Showing posts with label Coventry. Show all posts
Showing posts with label Coventry. Show all posts

Friday, February 16, 2024

Coventry Working Men's Club 'Colour Bar' (1971)

An everyday tale of 1970s racism in England involving the Barras Heath Working Men's Club in Coventry and its efforts to keep out black people. The Race Relations Act 1965 may have banned discrimination in public places but there was an ambiguity about the status of members clubs - were they private spaces and therefore not subject to this law, or in providing for the public were they prohibited from discrimination? This played out in a number of court cases and local disputes in the 1960s and 70s. In the Coventry case, the local Community Relations Officer made a complaint about the club in 1970 after it advertised that a dance would be subject to 'house rules' that were understood to include 'a clause forbidding citizens entry on grounds of colour'.


In the following year a group of young people from the local Methodist Central Hall discotheque club picketed the club after one of their members - 'A 20 year old Indian youth' - was refused a drink in the working men's club. According to their leaflet, 'The club uses coloured men to help build its extension yet it will not allow them inside when the job is done. An Indian member of our group worked at the club as an electrician but when he came back in the evening he was refused a drink'.  


A few weeks later it was reported that 'Members of a Coventry church discotheque club are taking their campaign against racial discrimination to the Home Secretary Reginald Maudling'. They argued that the existing law 'left a loophole for clubs such as these to continue to discriminate on racial grounds' and that 'it should be against the law of this country for any club of whatever sort to so discriminate' (Coventry Evening Telegraph, 18 August 1971).

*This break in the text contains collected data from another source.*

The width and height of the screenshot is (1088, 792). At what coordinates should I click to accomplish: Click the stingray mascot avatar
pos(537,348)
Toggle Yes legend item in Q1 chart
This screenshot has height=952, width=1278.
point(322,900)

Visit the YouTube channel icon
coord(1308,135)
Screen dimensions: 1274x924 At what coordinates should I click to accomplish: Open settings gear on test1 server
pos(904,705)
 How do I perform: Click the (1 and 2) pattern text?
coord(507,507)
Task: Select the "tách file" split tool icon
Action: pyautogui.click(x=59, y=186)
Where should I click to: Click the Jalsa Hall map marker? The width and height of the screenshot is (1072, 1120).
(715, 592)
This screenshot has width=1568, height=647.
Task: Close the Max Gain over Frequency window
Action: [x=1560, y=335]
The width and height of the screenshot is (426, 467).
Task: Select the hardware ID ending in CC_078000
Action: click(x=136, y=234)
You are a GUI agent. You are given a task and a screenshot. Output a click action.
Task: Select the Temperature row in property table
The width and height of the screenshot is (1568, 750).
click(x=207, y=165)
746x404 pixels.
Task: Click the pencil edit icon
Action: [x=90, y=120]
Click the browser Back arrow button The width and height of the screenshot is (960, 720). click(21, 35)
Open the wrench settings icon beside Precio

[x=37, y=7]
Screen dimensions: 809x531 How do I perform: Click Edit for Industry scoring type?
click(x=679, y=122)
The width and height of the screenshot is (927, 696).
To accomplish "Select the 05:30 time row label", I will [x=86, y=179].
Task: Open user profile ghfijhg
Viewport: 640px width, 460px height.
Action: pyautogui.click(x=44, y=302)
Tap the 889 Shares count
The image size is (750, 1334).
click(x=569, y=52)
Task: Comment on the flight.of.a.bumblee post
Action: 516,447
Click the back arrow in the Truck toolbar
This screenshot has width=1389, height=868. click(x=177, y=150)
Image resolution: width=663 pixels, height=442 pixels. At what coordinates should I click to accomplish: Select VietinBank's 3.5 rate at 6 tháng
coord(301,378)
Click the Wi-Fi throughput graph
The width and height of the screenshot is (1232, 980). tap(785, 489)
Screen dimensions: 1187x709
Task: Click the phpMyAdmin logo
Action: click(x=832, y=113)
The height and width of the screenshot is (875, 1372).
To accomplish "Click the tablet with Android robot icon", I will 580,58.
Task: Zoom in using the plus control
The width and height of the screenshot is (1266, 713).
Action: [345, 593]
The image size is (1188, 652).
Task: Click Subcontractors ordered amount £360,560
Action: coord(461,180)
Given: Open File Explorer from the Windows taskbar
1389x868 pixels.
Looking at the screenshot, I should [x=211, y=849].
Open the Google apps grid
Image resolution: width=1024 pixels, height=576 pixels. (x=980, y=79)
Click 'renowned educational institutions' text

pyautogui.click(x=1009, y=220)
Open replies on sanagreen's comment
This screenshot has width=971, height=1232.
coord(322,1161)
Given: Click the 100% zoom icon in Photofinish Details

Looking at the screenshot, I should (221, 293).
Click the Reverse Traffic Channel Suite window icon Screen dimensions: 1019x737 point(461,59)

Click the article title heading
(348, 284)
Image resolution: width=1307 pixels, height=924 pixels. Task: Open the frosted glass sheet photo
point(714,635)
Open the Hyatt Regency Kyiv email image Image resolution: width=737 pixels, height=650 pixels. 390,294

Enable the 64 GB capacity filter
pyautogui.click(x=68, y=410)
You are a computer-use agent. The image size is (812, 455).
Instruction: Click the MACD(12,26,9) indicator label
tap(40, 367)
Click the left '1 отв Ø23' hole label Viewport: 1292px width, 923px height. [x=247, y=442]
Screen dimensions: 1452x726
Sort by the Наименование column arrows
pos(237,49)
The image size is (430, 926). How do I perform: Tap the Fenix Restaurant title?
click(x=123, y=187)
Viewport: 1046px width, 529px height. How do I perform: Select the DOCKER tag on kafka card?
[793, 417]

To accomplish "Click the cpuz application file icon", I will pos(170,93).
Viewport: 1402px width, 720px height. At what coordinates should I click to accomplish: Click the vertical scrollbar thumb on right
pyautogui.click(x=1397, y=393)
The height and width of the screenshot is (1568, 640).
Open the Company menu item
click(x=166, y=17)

Five years later though the club was still 'notorious for its racialism' according to a report in Workers Action, refusing to 'book any black artists' or allow 'membership or entrance to blacks'. Seemingly they must have slipped up in their bookings 'and one night a black member of Equity turned up at the Barras Heath - and was turned away'. Equity, the actors' union, then called for its members to boycott the club and for a picket involving '100 local trade unionists' which performers refused to cross.

 

This case was by no means unique. As Camilla Schofield has described 'While the working men’s club now looks like a vestigial social institution of by-gone days, it was at its high-water mark in the 1970s with over 3.5 million members of the CIU [Club and Institute Union, the umbrella body for working men's clubs]: CIU numbers were never as high before nor since. In some towns and cities, particularly in the industrial north, working men's clubs were regarded as the centre of social life, the beating heart of labourism. In County Durham, ‘To exclude coloured people would be to institute apartheid’, wrote a club member in a letter to the Daily Telegraph. Yet in some towns and cities, even in highly diverse areas, clubs held long-standing explicit or unwritten whites-only policies—or ‘some form of colour bar’'. Schofield suggests that 'white solidarity and exclusion' in such clubs was a factor in the construction of an image of the working class as white, male and industrial - an image bought into this day by parts of the left as well as the right. Easy to romanticise  this past, but large parts of the working class, including women and black people, were never invited to the party. See 'In Defence of White Freedom: Working Men’s Clubs and the Politics of Sociability in Late Industrial England',  Twentieth Century British History, Volume 34, Issue 3, September 2023.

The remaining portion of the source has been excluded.